Panna Sharma: I’ll take a first crack at that. In regards to the LP-300, we will not be doing any genomic based selection because that’s kind of already been done in many ways because these patients will have relapsed or stopped responding to TKI therapies. So they’re kind of self-selected already for that as never smokers. We will be taking liquid biopsy for these 90 patients. And those liquid biopsy results might give us some idea about potential surrogate markers of response or potentially some interesting signatures that correlate to improved response in certain types of patients. But we won’t know until we collect that, but that data will be very useful in future studies, potentially Phase 3 or to license the drug out. But for the current trial, one of the beauties of the trial is that we already have patients that have been genomically stratified because these are going to be TK failures largely.
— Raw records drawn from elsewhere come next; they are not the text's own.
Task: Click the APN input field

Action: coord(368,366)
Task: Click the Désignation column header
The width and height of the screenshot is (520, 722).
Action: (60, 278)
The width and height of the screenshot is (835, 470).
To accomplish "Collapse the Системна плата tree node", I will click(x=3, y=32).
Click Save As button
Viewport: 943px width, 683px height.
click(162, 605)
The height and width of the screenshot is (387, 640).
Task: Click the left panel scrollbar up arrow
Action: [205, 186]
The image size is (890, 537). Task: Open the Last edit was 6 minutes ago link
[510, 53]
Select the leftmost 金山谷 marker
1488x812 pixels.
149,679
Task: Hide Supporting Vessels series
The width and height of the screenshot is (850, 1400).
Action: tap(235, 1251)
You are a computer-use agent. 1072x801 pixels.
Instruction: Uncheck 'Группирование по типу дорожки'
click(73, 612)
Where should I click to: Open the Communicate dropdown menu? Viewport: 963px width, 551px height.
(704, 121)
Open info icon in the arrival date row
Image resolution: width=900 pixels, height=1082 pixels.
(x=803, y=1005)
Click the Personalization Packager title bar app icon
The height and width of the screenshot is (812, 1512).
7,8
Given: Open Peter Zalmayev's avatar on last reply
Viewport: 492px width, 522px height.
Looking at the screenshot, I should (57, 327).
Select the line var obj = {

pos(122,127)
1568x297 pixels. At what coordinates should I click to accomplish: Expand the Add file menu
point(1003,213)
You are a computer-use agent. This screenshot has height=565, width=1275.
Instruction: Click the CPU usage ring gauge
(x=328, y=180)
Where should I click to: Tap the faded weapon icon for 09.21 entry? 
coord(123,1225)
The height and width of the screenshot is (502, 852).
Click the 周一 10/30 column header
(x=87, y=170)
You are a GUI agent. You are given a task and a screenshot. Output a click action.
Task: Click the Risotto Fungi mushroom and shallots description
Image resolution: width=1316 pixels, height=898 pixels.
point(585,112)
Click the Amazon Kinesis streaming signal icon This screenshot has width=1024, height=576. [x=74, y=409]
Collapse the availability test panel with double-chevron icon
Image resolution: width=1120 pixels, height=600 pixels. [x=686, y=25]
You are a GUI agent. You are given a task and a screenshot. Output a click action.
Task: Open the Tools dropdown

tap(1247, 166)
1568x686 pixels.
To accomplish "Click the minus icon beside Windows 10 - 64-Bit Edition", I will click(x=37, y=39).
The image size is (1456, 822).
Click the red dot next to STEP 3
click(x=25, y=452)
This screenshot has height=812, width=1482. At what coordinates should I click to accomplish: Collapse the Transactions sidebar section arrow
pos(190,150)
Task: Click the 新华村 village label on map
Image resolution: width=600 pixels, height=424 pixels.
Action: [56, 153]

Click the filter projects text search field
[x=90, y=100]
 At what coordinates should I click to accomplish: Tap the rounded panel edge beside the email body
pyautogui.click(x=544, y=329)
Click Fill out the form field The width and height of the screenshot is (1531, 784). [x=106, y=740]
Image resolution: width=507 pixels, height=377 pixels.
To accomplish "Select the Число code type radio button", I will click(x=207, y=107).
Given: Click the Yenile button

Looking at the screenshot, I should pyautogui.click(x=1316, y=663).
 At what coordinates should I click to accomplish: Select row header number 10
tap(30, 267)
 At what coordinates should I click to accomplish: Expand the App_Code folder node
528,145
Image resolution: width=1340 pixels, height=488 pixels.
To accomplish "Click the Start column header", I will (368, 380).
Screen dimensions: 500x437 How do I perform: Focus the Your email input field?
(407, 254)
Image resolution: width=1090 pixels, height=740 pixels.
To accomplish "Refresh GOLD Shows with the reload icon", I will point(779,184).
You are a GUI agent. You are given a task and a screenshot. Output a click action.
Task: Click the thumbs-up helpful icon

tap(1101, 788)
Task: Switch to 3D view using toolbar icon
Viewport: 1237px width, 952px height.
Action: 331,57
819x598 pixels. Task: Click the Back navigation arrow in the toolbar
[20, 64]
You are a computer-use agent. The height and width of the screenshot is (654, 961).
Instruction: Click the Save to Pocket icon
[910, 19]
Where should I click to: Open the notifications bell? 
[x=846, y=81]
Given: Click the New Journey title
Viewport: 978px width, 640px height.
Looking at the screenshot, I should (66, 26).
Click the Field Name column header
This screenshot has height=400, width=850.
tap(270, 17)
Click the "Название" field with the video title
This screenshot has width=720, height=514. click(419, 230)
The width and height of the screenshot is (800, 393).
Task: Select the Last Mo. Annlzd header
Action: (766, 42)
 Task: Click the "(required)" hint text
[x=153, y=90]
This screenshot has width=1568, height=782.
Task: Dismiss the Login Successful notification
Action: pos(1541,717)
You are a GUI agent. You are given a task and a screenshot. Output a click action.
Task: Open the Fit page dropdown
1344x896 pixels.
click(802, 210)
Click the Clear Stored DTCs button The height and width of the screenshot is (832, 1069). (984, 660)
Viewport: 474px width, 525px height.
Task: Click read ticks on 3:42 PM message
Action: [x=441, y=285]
In terms of the additional combinations, like with spironolactone, with PARP inhibitors, we definitely think the spironolactone seems to be a significant enhancement in the potency of 184 and perhaps 284, but definitely 184. And we can see ourselves using that as an additional arm in certain cancers where we may want to see a uptick in the potency, or maybe we may see in certain patient types a less than ideal therapeutic window or safety profile. So if you want to give less drug, but get a heightened response or the same response at the tolerated dose, then that’s where we could use spironolactone. But we see that as being introduced as an additional arm in the trial. In terms of PARP, we’re early on, but we think that we could actually mount some trials directly with PARP and compare it head to head against PARP alone.
Because as you know, PARP has got a couple billion dollars in sales in certain indications. We think in many of those indications, we can significantly improve the outcome. And I think, Kishor, you had some data on PARP on the approval and you want to share some of that with Michael.
Kishor Bhatia: PARP inhibitors have been approved for, for example, for prostate cancer. Clearly, focused on those prostate cancers that have mutations in BRCA or ATM. But after some time, several of these patients do develop resistance. So one part that also is that A, the combination might delay this resistance, but in addition, if they become refractory, then perhaps LP-184 will still work on those. And there are toxicities associated with, of course, both LP-184 and PARP. And using a combination in a more strategic way to diminish those toxicities is another path that we have.
Michael King: If I can maybe summarize what I’ve heard, is it fair to say that you’ll need to get single agent PK/PD for your maybe recommended Phase 2 dose before you start adding things like spironolactone or adding to PARP.
Kishor Bhatia: At this time, that’s .
Michael King: Okay. So, the question I have on spironolactone I can understand PARP, you could probably refer to data that’s in the public domain as far as what single agent activity should be from a PARP before you add 184 on top. Bu I’m just wondering, in the case of spironolactone, where it’s not thought of as an anti-neoplastic, how does one it because when you do combination studies, the FDA is always interested in what does the agent add as a single agent? Do you have to do some studies showing that spironolactone no effect on tumors?
Kishor Bhatia: Yeah. Spironolactone is an FDA approved drug. So the safety profile and other things are known about it, those are the pharmacokinetics. We have already gathered data in vivo in animal models that the combination works and is more effective in certain context of certain tumors more effective than LP-184. So we believe that the data we have is sufficient for us to go to the FDA and design a study to use this combination.